_Try it_
Everything in the records must be copied exactly except the pictures.

______________________________

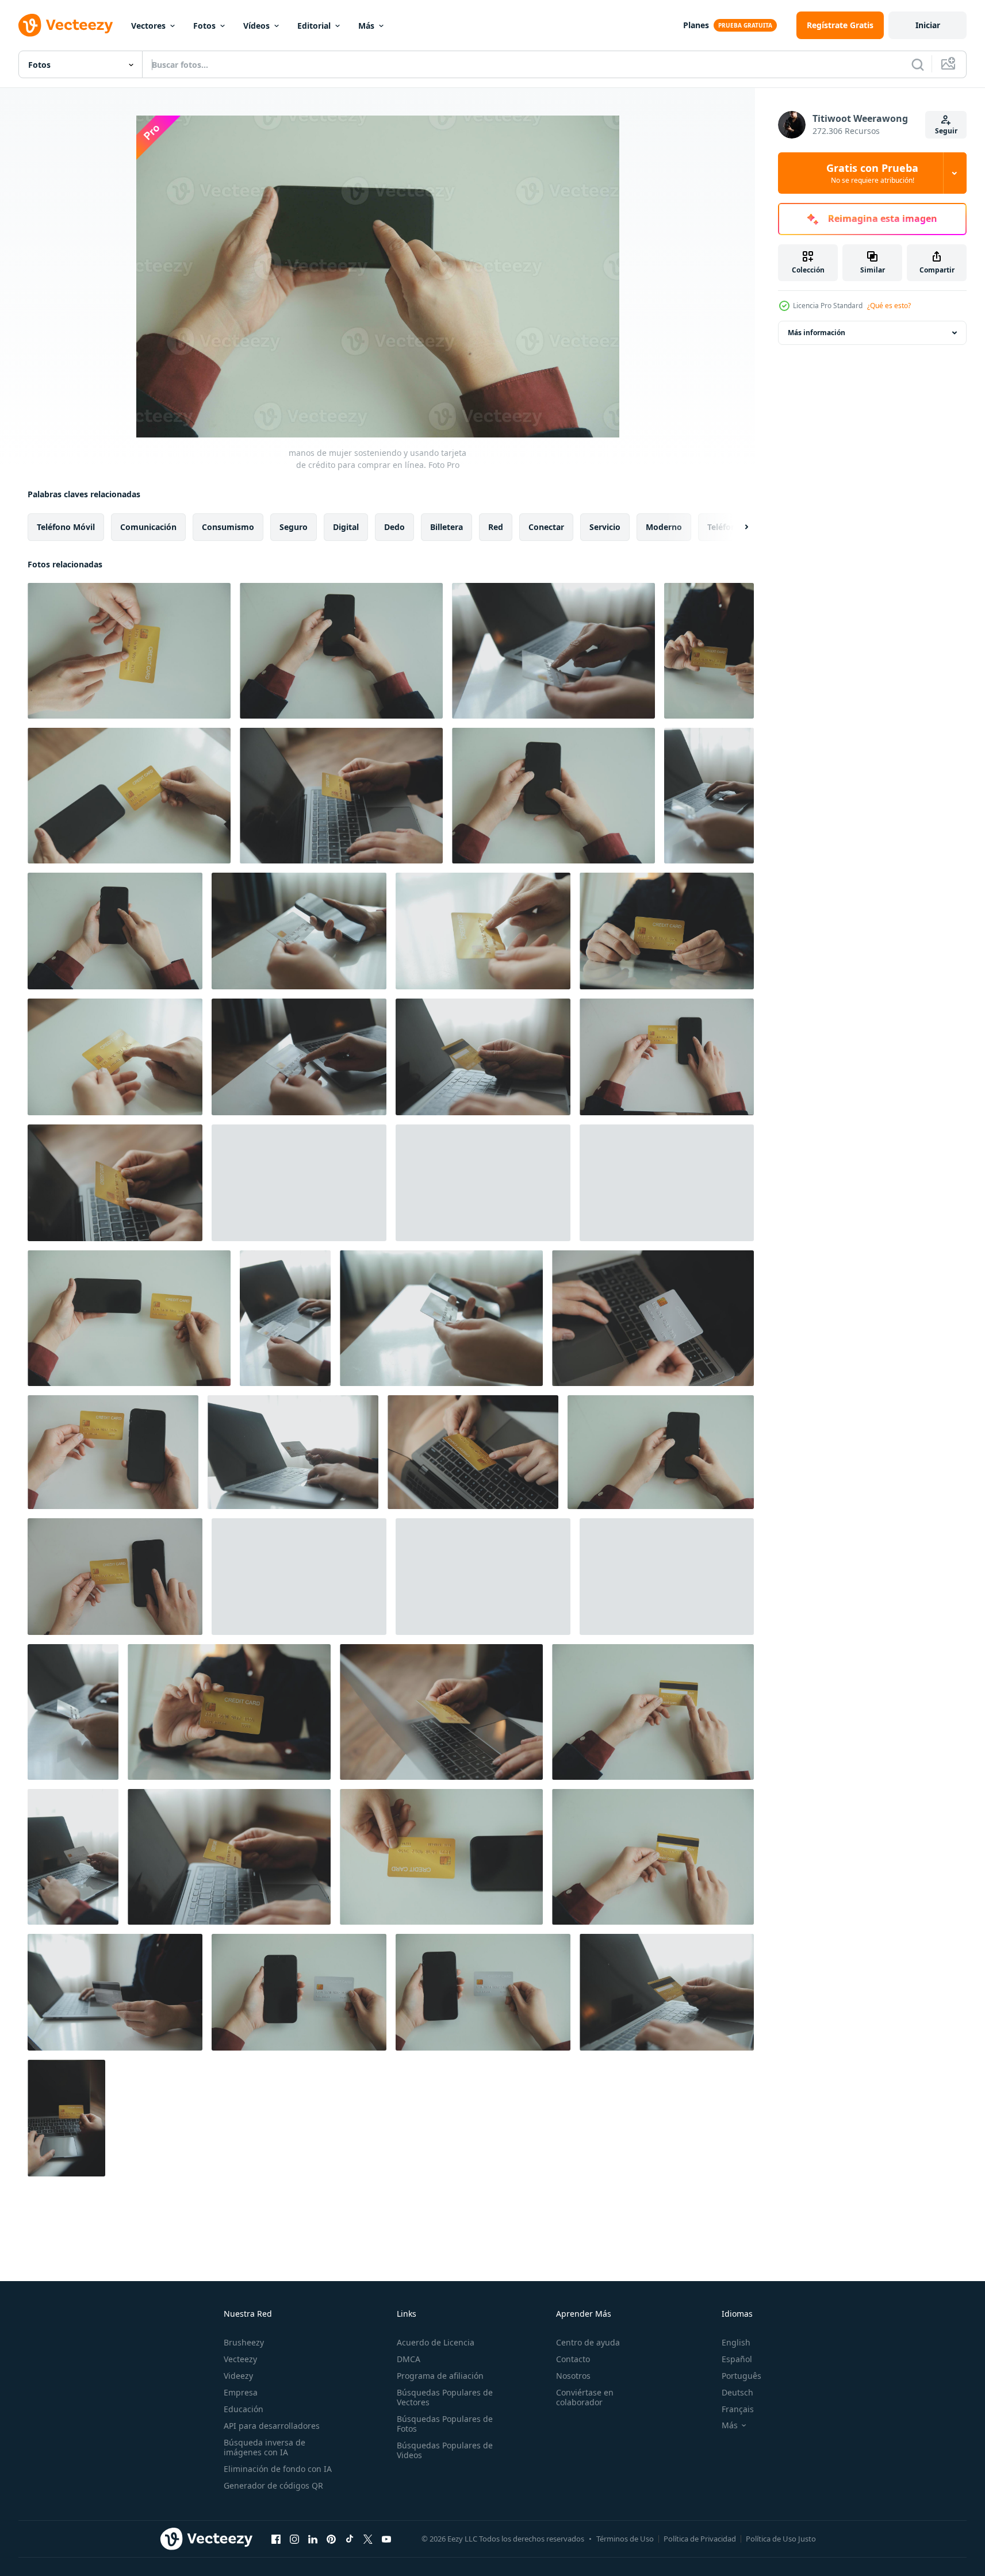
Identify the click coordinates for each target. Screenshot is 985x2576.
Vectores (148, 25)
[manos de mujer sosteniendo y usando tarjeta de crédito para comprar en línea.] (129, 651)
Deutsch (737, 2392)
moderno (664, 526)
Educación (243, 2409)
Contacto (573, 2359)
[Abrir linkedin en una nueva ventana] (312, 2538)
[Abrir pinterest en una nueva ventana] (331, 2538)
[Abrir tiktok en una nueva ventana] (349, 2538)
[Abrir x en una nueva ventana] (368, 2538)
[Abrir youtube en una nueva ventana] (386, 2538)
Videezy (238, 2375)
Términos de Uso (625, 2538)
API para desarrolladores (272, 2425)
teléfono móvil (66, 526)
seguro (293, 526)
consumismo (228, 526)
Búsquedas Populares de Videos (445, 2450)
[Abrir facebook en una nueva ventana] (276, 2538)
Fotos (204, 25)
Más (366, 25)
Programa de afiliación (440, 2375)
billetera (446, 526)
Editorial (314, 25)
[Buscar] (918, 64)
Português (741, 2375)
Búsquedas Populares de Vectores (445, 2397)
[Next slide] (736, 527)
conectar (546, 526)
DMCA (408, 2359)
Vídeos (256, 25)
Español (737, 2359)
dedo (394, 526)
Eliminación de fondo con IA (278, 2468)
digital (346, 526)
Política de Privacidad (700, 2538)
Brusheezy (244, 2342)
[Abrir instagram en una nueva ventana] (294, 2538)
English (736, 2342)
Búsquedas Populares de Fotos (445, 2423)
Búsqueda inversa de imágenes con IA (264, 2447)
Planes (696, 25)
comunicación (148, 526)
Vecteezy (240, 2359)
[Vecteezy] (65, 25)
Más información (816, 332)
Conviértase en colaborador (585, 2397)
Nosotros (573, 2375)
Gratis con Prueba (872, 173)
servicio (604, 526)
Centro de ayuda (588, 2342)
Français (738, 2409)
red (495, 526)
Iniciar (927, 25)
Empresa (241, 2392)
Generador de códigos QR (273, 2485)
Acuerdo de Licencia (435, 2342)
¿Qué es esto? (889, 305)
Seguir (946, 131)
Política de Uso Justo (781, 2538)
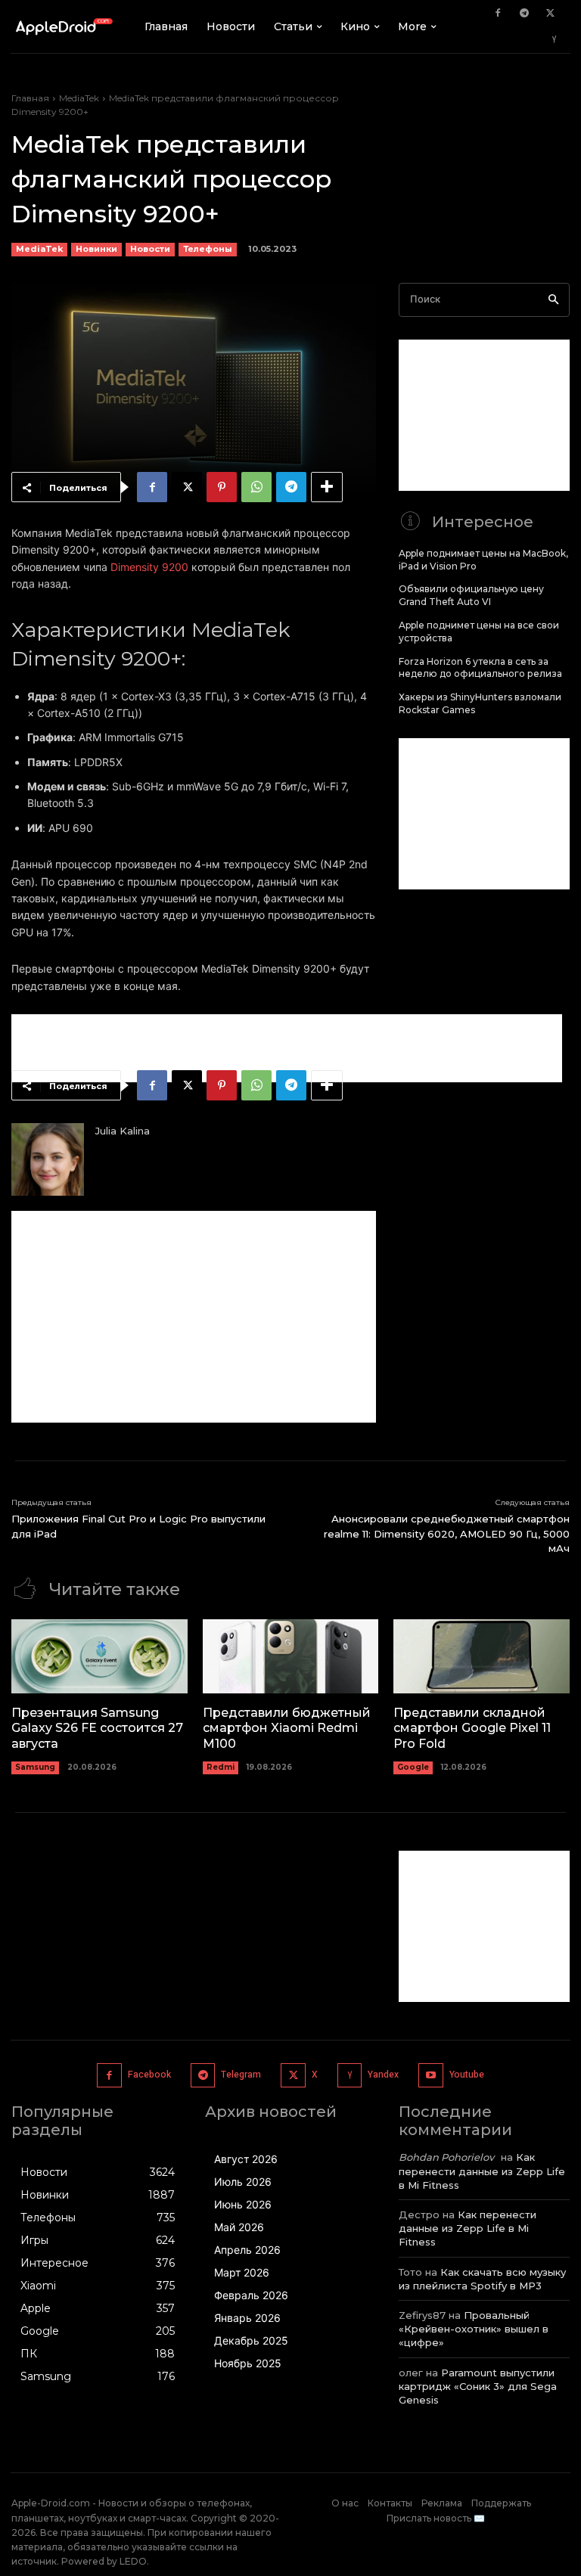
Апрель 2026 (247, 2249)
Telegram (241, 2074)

______________________________

_Response area_
Identify the click coordinates for each target. Screenshot is 985x2576.
Vectores (148, 25)
[manos de mujer sosteniendo y usando tarjeta de crédito para comprar en línea.] (129, 651)
Deutsch (737, 2392)
moderno (664, 526)
Educación (243, 2409)
Contacto (573, 2359)
[Abrir linkedin en una nueva ventana] (312, 2538)
[Abrir pinterest en una nueva ventana] (331, 2538)
[Abrir tiktok en una nueva ventana] (349, 2538)
[Abrir x en una nueva ventana] (368, 2538)
[Abrir youtube en una nueva ventana] (386, 2538)
Videezy (238, 2375)
Términos de Uso (625, 2538)
API para desarrolladores (272, 2425)
teléfono móvil (66, 526)
seguro (293, 526)
consumismo (228, 526)
Búsquedas Populares de Videos (445, 2450)
[Abrir facebook en una nueva ventana] (276, 2538)
Fotos (204, 25)
Más (366, 25)
Programa de afiliación (440, 2375)
billetera (446, 526)
Editorial (314, 25)
[Buscar] (918, 64)
Português (741, 2375)
Búsquedas Populares de Vectores (445, 2397)
[Next slide] (736, 527)
conectar (546, 526)
DMCA (408, 2359)
Vídeos (256, 25)
Español (737, 2359)
dedo (394, 526)
Eliminación de fondo con IA (278, 2468)
digital (346, 526)
Política de Privacidad (700, 2538)
Brusheezy (244, 2342)
[Abrir instagram en una nueva ventana] (294, 2538)
English (736, 2342)
Búsquedas Populares de Fotos (445, 2423)
Búsqueda inversa de imágenes con IA (264, 2447)
Planes (696, 25)
comunicación (148, 526)
Vecteezy (240, 2359)
[Vecteezy] (65, 25)
Más información (816, 332)
Conviértase en colaborador (585, 2397)
Nosotros (573, 2375)
Gratis con Prueba (872, 173)
servicio (604, 526)
Centro de ayuda (588, 2342)
Français (738, 2409)
red (495, 526)
Iniciar (927, 25)
Empresa (241, 2392)
Generador de códigos QR (273, 2485)
Acuerdo de Licencia (435, 2342)
¿Qué es esto? (889, 305)
Seguir (946, 131)
Política de Uso Justo (781, 2538)
Апрель 2026 (247, 2249)
Telegram (241, 2074)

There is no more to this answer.